Pull out every line of the records that contains the word "height", matching case exactly.
╭─ Input data
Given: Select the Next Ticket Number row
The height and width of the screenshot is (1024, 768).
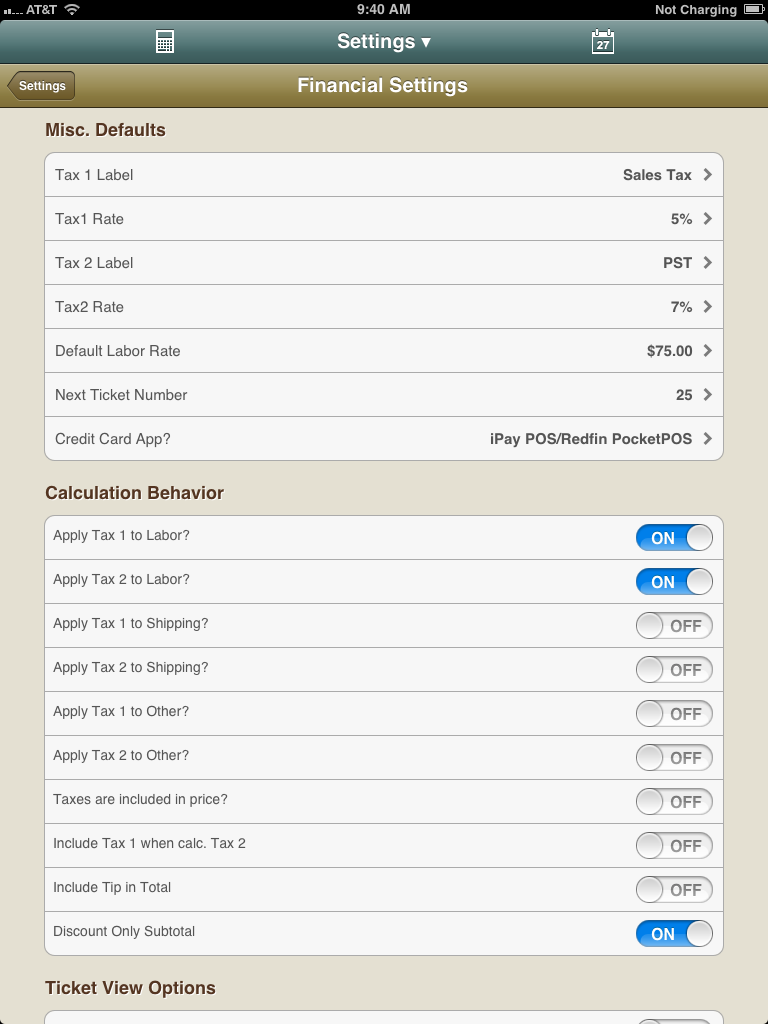Looking at the screenshot, I should tap(384, 394).
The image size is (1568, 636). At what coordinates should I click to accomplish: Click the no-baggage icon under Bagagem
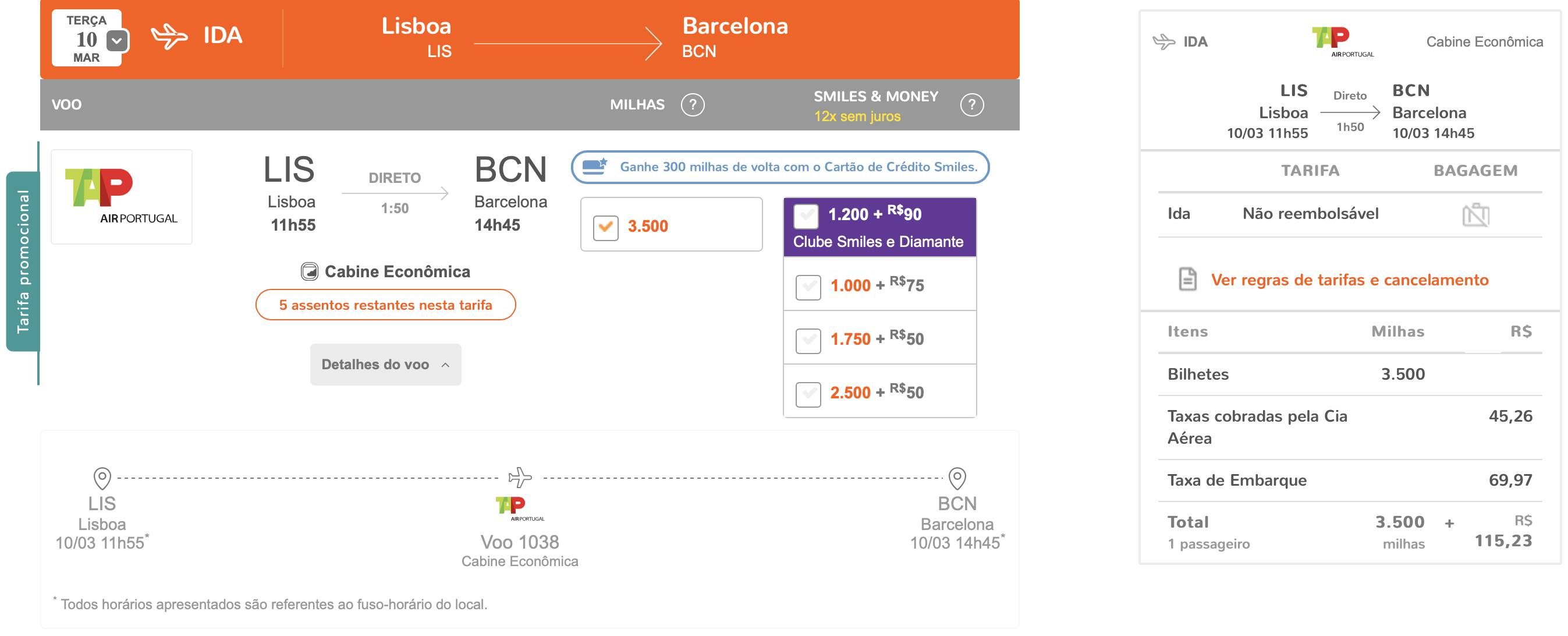pyautogui.click(x=1475, y=214)
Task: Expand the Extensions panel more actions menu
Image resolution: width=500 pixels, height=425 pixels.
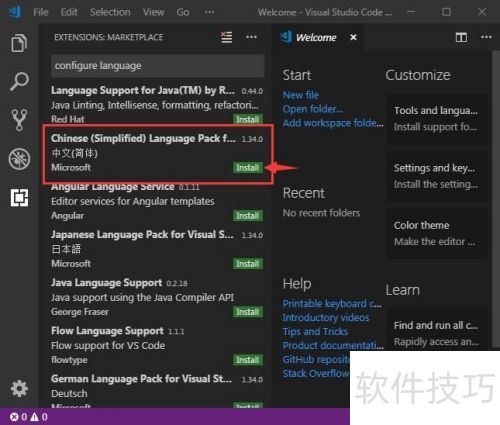Action: (x=251, y=37)

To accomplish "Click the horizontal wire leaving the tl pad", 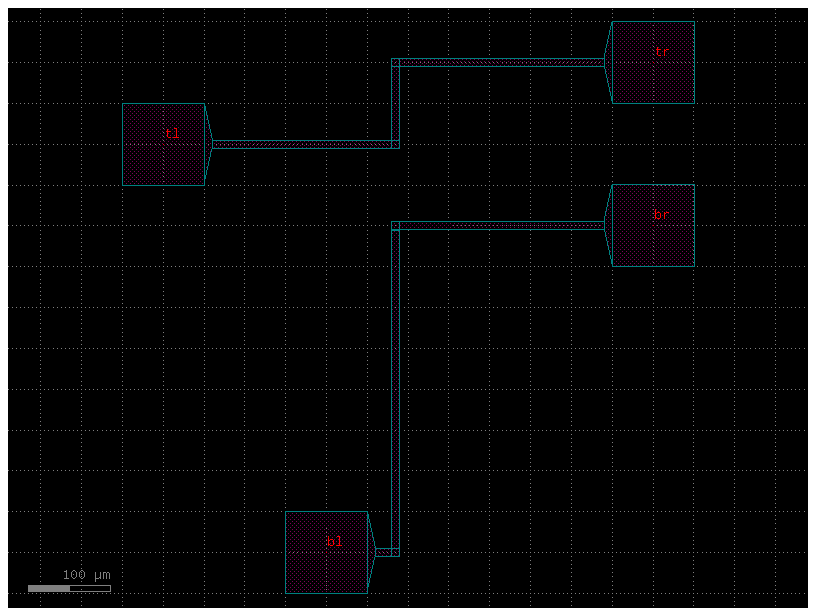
╰─
» Final answer:
The height and width of the screenshot is (1024, 768).
Image resolution: width=500 pixels, height=425 pixels.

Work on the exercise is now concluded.